All modified and coverable lines are covered by tests ✅

Project coverage is 78.90%. Comparing base (482ef5c) to head (1688dad).
Report is 165 commits behind head on main.

Additional details and impacted files

@@            Coverage Diff             @@
##             main    #1347      +/-   ##
==========================================
+ Coverage   78.61%   78.90%   +0.29%     
==========================================
  Files         117      117              
  Lines        7856     7809      -47     
==========================================
- Hits         6176     6162      -14     
+ Misses       1680     1647      -33

Flag	Coverage Δ		*Carryforward flag
nightly	`62.31% <ø> (+0.07%)`	⬆️	Carriedforward from 482ef5c

*This pull request uses carry forward flags. Click here to find out more.

☔ View full report in Codecov by Sentry.
📢 Have feedback on the report? Share it here.

braingram · 2024-08-02T17:09:52Z

romancal/regtest/test_dark_current.py

-        '--suffix="suffix_test"',
-    ]
-    RomanStep.from_cmdline(args)
-    output = "Test_darkcurrent.asdf"


I chose to delete this test as it appears to check that calling the DarkCurrentStep and providing an expected output suffix of suffix_test produces a file with a suffix darkcurrent.

This isn't the expected behavior for stpipe (the output file should have the suffix provided on the commandline, suffix_test not darkcurrent).

@ddavis-stsci mentioned that this test was intended to test if a user provided suffix is used.

It could be made to pass by:

updating the expected output from Test_darkcurrent.asdf to Test_suffix_test.asdf (which includes the user-provided suffix)

update the regression test file to have the matching Test_suffix_test.asdf name

One question might be, why isn't the expected output Test_dark_suffix_text.asdf since the user provided --output_file="Test_dark" and --suffix="suffix_test"? This is due to dark being listed as a supported suffix.

schlafly · 2024-08-05T14:29:21Z

I agree there's a question with resample & tweakreg what the suffix should be; as these are the last steps in the pipeline, i2d & cal make sense.
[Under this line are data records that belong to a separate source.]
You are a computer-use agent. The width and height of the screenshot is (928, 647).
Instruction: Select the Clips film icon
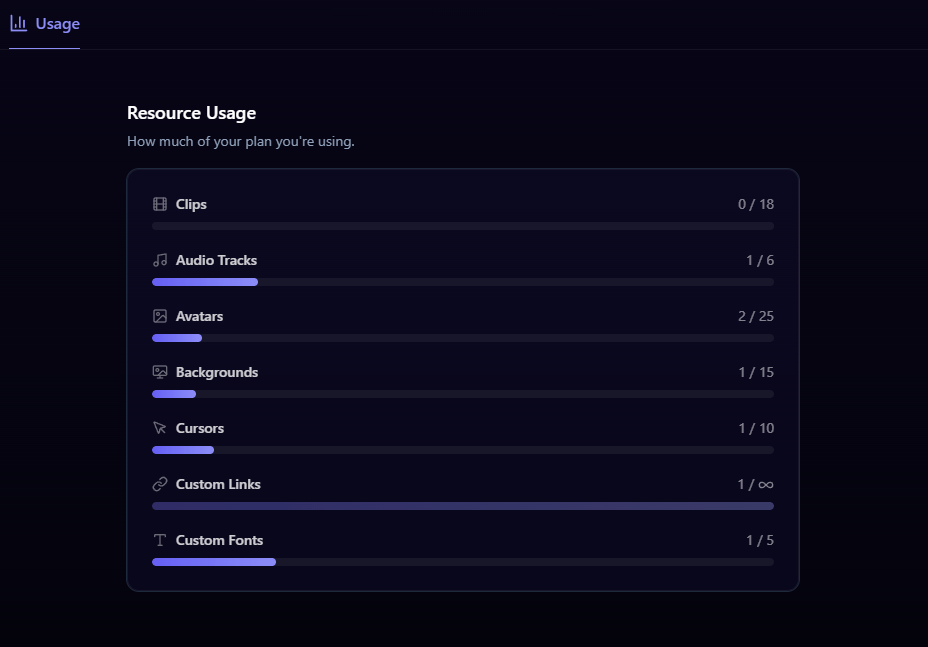coord(159,203)
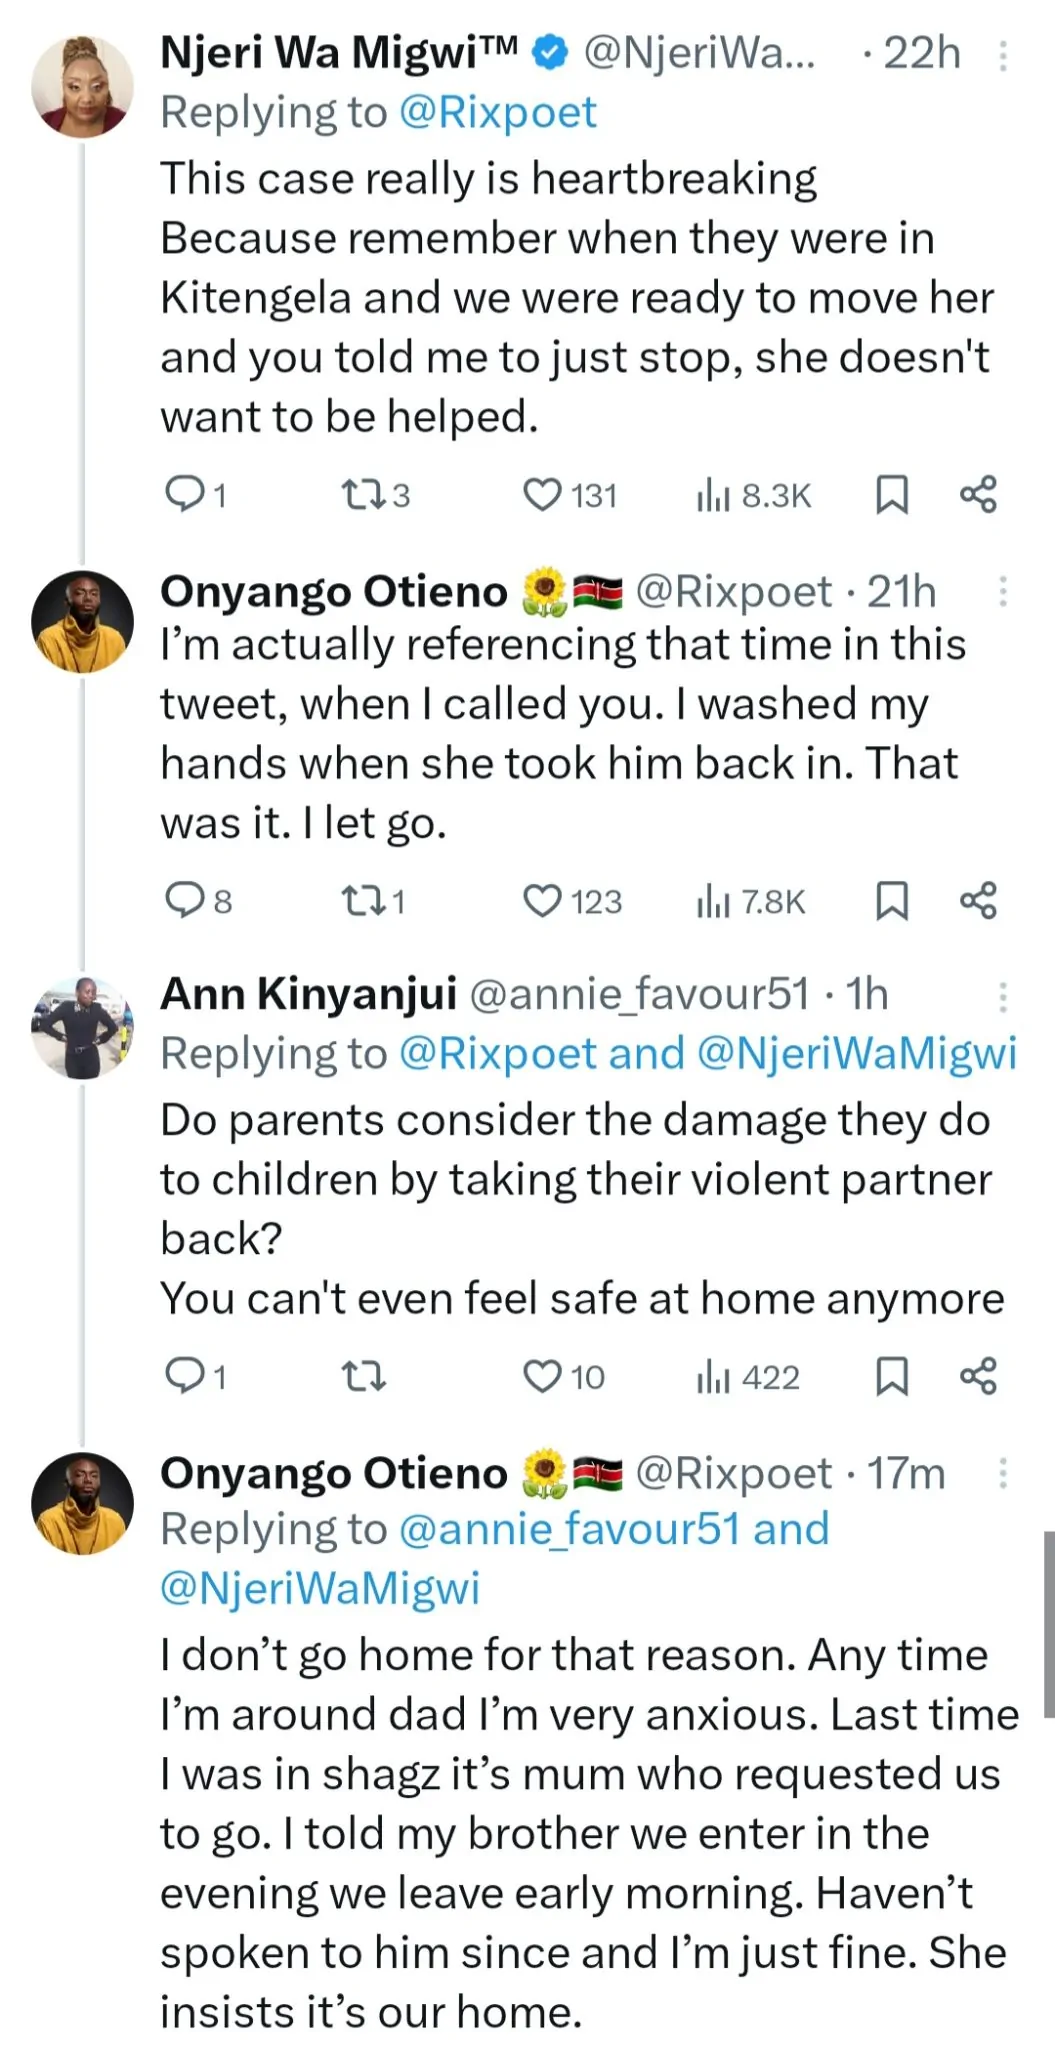This screenshot has width=1055, height=2048.
Task: Open more options on Onyango's 21h tweet
Action: pyautogui.click(x=1002, y=592)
OTOH, if the steps are run in isolation, a more step-centric same (e.g., resample, tweakreg) make sense. In the ELP in your PR you make the ELP produce cal files. It seems reasonable to me to retain that for resample and tweakreg (i.e., using suffixes like resample and tweakreg).
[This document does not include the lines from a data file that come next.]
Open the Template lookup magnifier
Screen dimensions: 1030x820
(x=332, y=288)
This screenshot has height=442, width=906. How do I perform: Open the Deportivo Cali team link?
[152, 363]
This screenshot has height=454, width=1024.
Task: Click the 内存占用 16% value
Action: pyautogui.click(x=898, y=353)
sourcedetection is an annoying step. The sourcedetection step mostly makes a separate _cat suffixed file. In the L2 pipeline, we also update the image metadata to reference this file so that it can be used later in tweakreg. It feels a little much to make this a separate kind of file with a separate "sourcedetection" suffix, but maybe that's the easiest option.

For L3 we don't change the L3 image metadata and this suffix doesn't make as much sense, but I don't think the L3 pipeline can make these files so maybe we don't need to think about them.

I guess I'm happy having the default suffix here be "sourcedetection."

For my two cents I agree that either removing the dark suffix test or updating it to look for the new suffix is appropriate; the current behavior is surprising.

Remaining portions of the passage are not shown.